--- Supplied entries ---
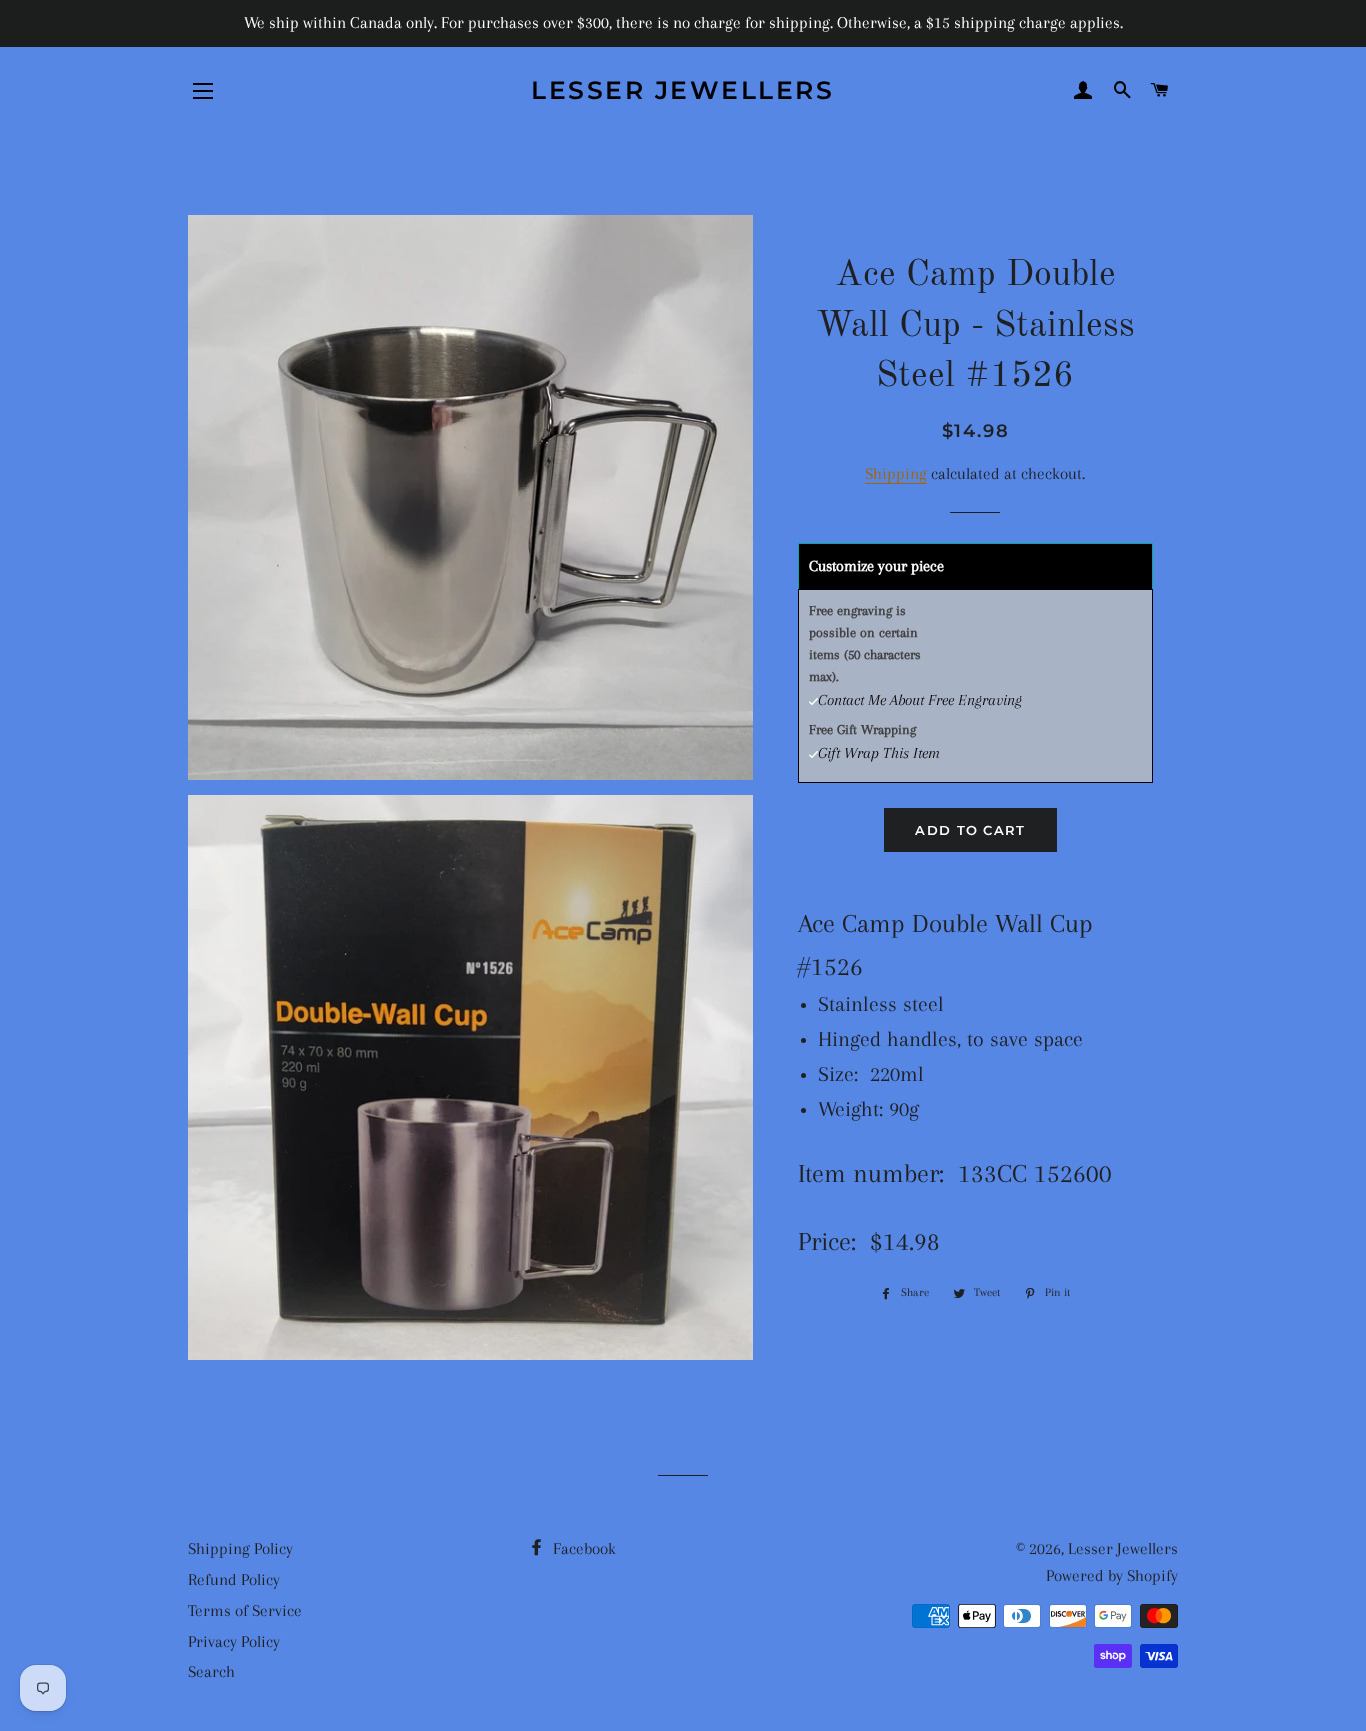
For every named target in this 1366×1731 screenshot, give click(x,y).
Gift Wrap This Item (879, 753)
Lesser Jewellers (682, 90)
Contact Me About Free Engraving (920, 700)
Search (211, 1671)
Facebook (582, 1548)
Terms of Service (245, 1610)
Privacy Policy (234, 1641)
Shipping (896, 473)
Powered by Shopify (1112, 1575)
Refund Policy (234, 1579)
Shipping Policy (240, 1548)
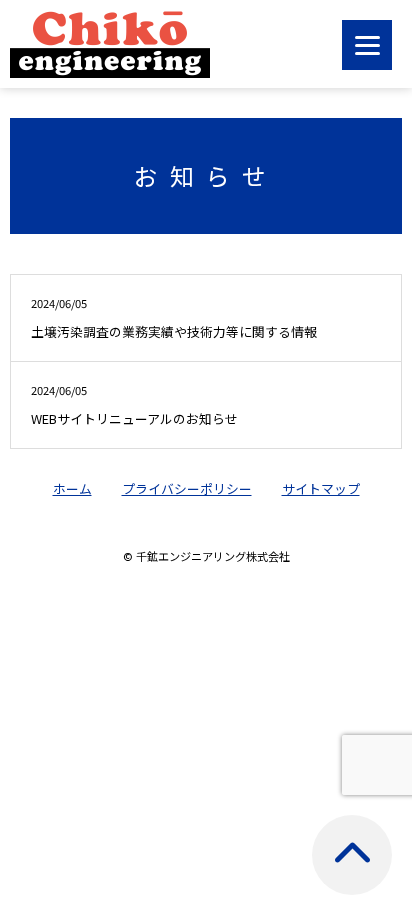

--- Assignment ---
Repeat the entries verbatim; no pictures.

--- Task answer ---
For every named target in this 1366×1731 screenshot, give click(x,y).
Gift Wrap This Item (879, 753)
Lesser Jewellers (682, 90)
Contact Me About Free Engraving (920, 700)
Search (211, 1671)
Facebook (582, 1548)
Terms of Service (245, 1610)
Privacy Policy (234, 1641)
Shipping (896, 473)
Powered by Shopify (1112, 1575)
Refund Policy (234, 1579)
Shipping Policy (240, 1548)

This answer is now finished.